TASK LIST
A. For the article on Intercept's third-quarter 2016 results, say whether each statement agrees with it: (i) quarterly revenues beat the Zacks Consensus Estimate; (ii) Ocaliva sales in the third quarter of 2016 were $4.7 million; (iii) Intercept now expects 2016 operating expenses below its previous guidance. Answer yes or no for each and quote the deciding words.
B. According to the article on Intercept's third-quarter 2016 results, how far did the company's shares fall after the release?
C. Please write the next part of the article on Intercept's third-quarter 2016 results, starting after its final sentence.

PAGE EXTRACT
···

Intercept Pharmaceuticals, Inc. (ICPT - Free Report) posted a loss of $3.59 per share in the third quarter of 2016, narrower than the Zacks Consensus Estimate of a loss of $3.72 but wider than the year-ago loss of $2.10.
Quarterly revenues came in at $5.2 million, up significantly from $0.4 million in the year-ago quarter. Revenues, however, missed the Zacks Consensus Estimate of $5.6 million.
The company’s shares were down almost 17% following the release.
Quarter in Detail
Ocaliva sales came in at $4.7 million in the third quarter of 2016. Note that in May 2016, Ocaliva was approved in the U.S., in combination with ursodeoxycholic (UDCA) for the treatment of primary biliary cholangitis (PBC) in adults with an inadequate response to UDCA, or as monotherapy in adults who are unable to tolerate UDCA.
Research and development expenses shot up 59.3% year over year to $43.8 million primarily due to higher staff and respective expenses as well as higher activities related to the research and development program for Ocaliva.
General and administrative expenses increased 79.8% to $79.8 million driven by the commercial launch of Ocaliva in the U.S., along with increased international infrastructure and pre-commercial activities to support the drug’s anticipated launch in the ex-U.S. markets.
Intercept has revised its adjusted operating expense guidance for 2016. The company now expects operating expenses in the range of $320–$340 million (previous guidance: near the low end of the $360–$400 million band). The decrease is primarily due to lower-than-expected development costs, and delayed timing in raw material purchases for R&D manufacturing of Ocaliva.
Intercept is currently working on getting Ocaliva approved outside the U.S. A marketing authorisation application (MAA) for Ocaliva is currently under review in the EU. The European Medicines Authority’s (EMA) Committee for Medicinal Products for Human Use (CHMP) has recommended a conditional approval of Ocaliva. A final decision on the approval status should be out by 2016 end. The company expects to launch the product in early 2017.

···

DATASET EXCERPT

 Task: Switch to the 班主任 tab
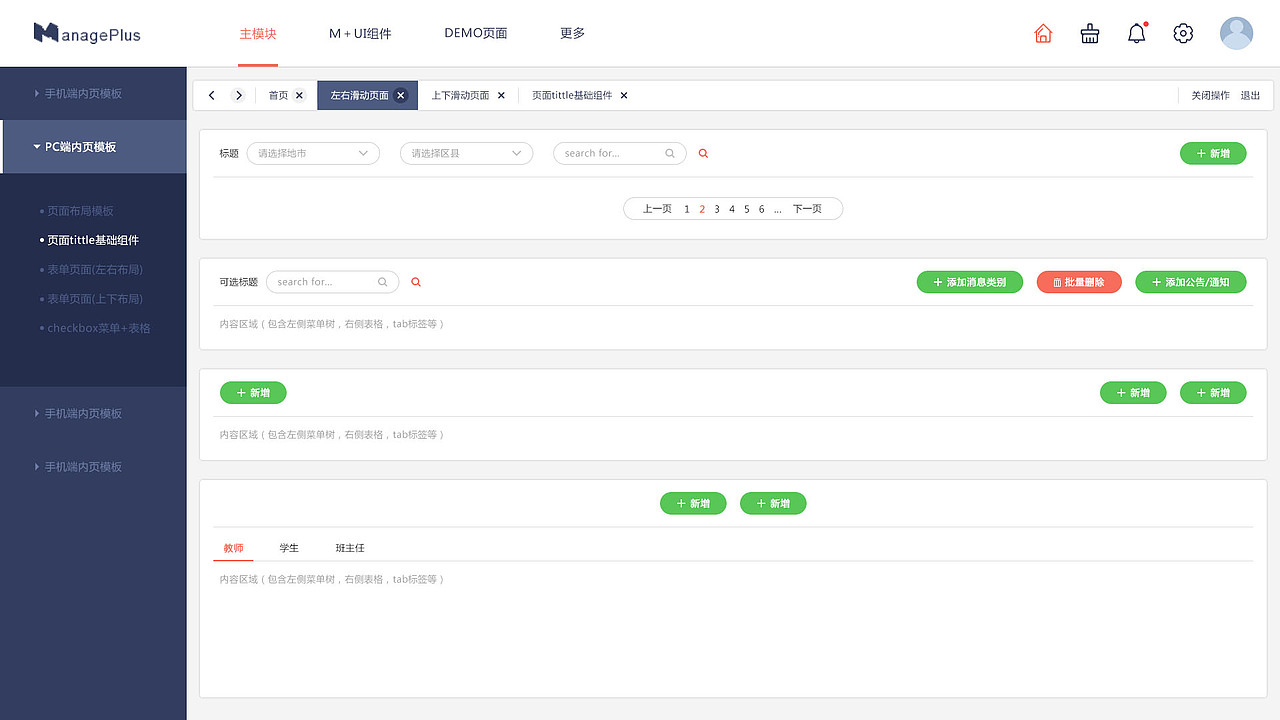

···

ANSWERS FOR THE TASKS
A.
(i) No: "Revenues, however, missed the Zacks Consensus Estimate of $5.6 million."
(ii) Yes: "Ocaliva sales came in at $4.7 million in the third quarter of 2016."
(iii) Yes: "The company now expects operating expenses in the range of $320–$340 million (previous guidance: near the low end of the $360–$400 million band)."

B. The shares fell almost 17% following the release.

C.
Moreover, in September, the company filed a New Drug Submission to Health Canada for a marketing approval of Ocaliva, in combination with UDCA, for the treatment of PBC.
Meanwhile, Intercept is evaluating Ocaliva in two phase II studies – CONTROL, for the treatment of nonalcoholic steatohepatitis (NASH) and AESOP, for the treatment of primary sclerosing cholangitis (PSC). Top-line data from both the studies are expected in 2017.
Intercept’s third-quarter results were mixed with company reporting a narrower-than-expected loss and revenues missing estimates. Nevertheless, the initial uptake of Ocaliva has been encouraging. A potential approval in Europe around 2016 end should boost Intercept’s portfolio further and enable the company to record its first international sales in 2017.
However, expenses are expected to continue rising as the company invests in commercial activities related to Ocaliva.
Zacks Rank & Key Picks
Intercept currently carries a Zacks Rank #3 (Hold). Some better-ranked stocks in the healthcare sector include Infinity Pharmaceuticals, Inc. (INFI - Free Report) , Geron Corporation and Exelixis, Inc. (EXEL - Free Report) . Both Infinity and Exelixis sport a Zacks Rank #1 (Strong Buy), while Geron carries a Zacks Rank #2 (Buy). You can see the complete list of today’s Zacks #1 Rank stocks here.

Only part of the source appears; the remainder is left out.